Though the number of works on single-firm verification is large, prior works on single firm models of verification have relied heavily on aleatory interpretations of probability. However, recent works have acknowledged that uncertainty faced by designers is epistemic in nature (Dai et al. 2003; Huang and Zhang 2009), and engineers make design decisions using their subjective beliefs on the current state of the system design (Eifler et al. 2010; Wynn et al. 2011). Unlike aleatory uncertainty, epistemic uncertainty arises due to a fundamental lack of knowledge about the system, or process, under study (Sentz and Ferson 2002; Schlosser and Paredis 2007). In this regard, belief distributions are more appropriate in representing the uncertainty faced by designers. To the best of our knowledge, only recent works by Salado et. al (Salado et al. 2018; Xu and Salado 2019; Kulkarni et al. 2020) have explicitly modeled a firm’s belief over the possible states of its design. In this paper, we continue this line of work by using belief distributions to model a firm’s belief in the state of its design. A firm’s belief distribution is then used as a basis to determine its optimal verification strategy.

----------------

Requirement 1 | According to the passage on design verification, what causes epistemic uncertainty?
Requirement 2 | Rewrite the entries from the line containing "Image resolution: width=609" through the line containing "Action: click(x=187, y=170)", swapping "keyword" for "search" and changing nothing else.

Entries shown |

----------------

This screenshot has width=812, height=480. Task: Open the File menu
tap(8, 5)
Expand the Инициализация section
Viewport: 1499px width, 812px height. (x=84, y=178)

----------------

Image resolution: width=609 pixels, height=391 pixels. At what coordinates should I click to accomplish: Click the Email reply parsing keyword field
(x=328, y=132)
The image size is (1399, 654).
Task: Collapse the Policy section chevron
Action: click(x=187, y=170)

----------------

Response 1 | A fundamental lack of knowledge about the system, or process, under study.

Response 2 |
Image resolution: width=609 pixels, height=391 pixels. At what coordinates should I click to accomplish: Click the Email reply parsing search field
(x=328, y=132)
The image size is (1399, 654).
Task: Collapse the Policy section chevron
Action: click(x=187, y=170)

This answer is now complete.